[Stored records]

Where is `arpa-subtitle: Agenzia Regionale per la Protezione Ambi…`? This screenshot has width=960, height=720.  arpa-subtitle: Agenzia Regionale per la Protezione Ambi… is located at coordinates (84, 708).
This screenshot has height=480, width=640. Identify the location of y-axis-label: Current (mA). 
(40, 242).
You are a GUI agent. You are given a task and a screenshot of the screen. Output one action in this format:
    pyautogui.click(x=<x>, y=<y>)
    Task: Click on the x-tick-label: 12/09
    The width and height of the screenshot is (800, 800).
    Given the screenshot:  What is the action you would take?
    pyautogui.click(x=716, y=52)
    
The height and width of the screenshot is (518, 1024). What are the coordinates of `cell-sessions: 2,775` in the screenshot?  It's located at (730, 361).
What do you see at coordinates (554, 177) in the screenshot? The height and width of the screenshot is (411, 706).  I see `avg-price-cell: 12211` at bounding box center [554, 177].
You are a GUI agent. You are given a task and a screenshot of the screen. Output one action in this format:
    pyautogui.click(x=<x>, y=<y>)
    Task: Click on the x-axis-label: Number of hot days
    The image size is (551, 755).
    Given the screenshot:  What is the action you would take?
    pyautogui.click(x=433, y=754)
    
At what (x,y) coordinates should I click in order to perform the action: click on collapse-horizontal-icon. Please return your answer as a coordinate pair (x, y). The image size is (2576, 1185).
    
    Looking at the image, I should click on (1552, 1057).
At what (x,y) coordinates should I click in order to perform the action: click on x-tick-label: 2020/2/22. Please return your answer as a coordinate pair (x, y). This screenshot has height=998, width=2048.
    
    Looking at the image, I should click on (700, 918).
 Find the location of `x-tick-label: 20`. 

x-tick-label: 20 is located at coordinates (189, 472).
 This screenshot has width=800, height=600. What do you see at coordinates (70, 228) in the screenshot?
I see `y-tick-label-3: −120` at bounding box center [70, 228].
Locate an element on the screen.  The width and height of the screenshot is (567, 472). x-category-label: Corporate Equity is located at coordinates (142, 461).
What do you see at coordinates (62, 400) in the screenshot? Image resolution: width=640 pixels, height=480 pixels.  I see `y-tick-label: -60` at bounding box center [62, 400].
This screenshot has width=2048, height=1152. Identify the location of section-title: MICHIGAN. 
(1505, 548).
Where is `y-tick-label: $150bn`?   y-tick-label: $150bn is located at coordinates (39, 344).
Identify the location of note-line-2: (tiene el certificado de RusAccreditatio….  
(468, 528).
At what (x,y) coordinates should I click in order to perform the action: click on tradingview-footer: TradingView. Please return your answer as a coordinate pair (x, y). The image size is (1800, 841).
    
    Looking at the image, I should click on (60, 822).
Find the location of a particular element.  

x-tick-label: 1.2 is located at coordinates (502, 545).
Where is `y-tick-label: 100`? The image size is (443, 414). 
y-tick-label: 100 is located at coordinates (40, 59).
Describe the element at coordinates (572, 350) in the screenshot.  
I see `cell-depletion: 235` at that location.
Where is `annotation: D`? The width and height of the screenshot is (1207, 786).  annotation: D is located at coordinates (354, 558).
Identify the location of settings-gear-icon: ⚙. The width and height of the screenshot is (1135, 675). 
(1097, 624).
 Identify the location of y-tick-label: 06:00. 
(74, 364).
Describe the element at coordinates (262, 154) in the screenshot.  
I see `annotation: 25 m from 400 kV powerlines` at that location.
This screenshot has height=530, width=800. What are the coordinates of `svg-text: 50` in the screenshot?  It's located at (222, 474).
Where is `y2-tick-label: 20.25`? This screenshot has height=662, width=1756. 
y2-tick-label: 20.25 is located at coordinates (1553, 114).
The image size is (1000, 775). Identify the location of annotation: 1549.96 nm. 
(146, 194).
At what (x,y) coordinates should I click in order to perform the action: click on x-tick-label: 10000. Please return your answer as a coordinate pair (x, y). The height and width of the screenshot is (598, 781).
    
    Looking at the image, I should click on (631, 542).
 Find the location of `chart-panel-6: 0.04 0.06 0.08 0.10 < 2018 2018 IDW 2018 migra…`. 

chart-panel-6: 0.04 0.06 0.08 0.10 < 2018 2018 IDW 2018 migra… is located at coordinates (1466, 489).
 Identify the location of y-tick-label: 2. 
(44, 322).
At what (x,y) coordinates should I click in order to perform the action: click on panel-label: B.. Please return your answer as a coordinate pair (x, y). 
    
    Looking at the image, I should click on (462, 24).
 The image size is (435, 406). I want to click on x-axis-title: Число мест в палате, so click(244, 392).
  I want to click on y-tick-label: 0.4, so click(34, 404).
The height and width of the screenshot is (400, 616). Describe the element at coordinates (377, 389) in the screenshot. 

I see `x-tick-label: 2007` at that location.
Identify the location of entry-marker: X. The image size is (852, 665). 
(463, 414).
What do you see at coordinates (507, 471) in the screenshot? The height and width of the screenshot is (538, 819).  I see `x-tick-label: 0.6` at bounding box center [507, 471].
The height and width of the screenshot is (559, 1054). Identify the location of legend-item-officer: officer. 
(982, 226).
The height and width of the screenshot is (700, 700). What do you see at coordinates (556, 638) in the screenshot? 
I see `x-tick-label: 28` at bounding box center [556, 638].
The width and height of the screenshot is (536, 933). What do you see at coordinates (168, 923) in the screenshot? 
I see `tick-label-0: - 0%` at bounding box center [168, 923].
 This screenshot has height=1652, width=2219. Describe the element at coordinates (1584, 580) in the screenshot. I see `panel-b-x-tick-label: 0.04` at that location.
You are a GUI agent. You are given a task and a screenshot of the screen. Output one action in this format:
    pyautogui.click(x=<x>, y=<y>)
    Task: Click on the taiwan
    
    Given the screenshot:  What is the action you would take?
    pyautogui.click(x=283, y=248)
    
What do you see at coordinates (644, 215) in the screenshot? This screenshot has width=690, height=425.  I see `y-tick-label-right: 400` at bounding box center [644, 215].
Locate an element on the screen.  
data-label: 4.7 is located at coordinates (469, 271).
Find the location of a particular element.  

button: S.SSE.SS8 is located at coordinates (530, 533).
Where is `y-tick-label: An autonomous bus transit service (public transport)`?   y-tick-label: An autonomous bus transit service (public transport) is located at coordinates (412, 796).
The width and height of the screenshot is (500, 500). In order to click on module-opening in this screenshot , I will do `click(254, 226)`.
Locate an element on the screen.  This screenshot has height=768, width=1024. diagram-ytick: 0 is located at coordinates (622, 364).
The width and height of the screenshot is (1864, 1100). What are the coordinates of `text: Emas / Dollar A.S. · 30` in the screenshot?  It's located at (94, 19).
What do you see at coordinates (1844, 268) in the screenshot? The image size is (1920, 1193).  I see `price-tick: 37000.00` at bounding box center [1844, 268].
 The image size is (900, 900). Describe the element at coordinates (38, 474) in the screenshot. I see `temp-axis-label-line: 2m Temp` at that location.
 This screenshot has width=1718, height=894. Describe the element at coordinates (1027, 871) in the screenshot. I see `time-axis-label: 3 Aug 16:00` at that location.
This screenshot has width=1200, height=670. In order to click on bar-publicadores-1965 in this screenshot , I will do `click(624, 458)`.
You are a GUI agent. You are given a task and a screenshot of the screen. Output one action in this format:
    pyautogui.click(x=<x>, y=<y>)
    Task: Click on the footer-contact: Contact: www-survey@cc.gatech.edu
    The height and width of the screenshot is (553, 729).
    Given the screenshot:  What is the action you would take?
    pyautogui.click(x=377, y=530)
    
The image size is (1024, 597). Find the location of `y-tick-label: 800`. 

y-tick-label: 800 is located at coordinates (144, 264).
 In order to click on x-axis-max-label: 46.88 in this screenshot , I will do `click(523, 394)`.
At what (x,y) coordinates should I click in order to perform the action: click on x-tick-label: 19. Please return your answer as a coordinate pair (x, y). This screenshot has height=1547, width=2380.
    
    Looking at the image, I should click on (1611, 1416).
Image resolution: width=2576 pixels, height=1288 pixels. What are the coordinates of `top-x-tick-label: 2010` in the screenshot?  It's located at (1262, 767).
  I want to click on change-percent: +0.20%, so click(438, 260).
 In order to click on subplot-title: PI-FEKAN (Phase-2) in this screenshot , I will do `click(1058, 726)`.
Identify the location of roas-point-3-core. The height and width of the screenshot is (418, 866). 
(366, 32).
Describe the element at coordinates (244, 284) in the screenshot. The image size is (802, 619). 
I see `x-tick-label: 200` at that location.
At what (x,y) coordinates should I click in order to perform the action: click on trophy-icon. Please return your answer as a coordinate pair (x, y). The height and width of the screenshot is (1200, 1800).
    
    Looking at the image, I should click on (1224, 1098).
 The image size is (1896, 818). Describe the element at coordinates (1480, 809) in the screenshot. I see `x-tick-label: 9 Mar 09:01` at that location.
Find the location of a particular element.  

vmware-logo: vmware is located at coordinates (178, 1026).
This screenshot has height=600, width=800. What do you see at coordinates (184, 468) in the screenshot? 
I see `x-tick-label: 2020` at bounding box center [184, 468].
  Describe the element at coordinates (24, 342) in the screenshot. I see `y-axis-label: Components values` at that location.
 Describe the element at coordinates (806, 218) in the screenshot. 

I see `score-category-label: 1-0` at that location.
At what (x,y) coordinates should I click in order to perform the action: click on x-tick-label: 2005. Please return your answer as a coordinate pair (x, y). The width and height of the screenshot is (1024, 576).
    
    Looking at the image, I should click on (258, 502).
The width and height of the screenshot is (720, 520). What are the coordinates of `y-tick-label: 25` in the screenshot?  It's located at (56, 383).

• Exercise aim:
Rewrite the records from the line that has "What do you see at coordinates (644, 215)" through the line that has "coordinates (622, 364).", replacing "Locate an element on the screen" with "Find an element on the screen" and leaving everything else unchanged.

• Response to this exercise:
What do you see at coordinates (644, 215) in the screenshot? This screenshot has width=690, height=425.  I see `y-tick-label-right: 400` at bounding box center [644, 215].
Find an element on the screen.  
data-label: 4.7 is located at coordinates (469, 271).
Find the location of a particular element.  

button: S.SSE.SS8 is located at coordinates (530, 533).
Where is `y-tick-label: An autonomous bus transit service (public transport)`?   y-tick-label: An autonomous bus transit service (public transport) is located at coordinates (412, 796).
The width and height of the screenshot is (500, 500). In order to click on module-opening in this screenshot , I will do `click(254, 226)`.
Find an element on the screen.  This screenshot has height=768, width=1024. diagram-ytick: 0 is located at coordinates (622, 364).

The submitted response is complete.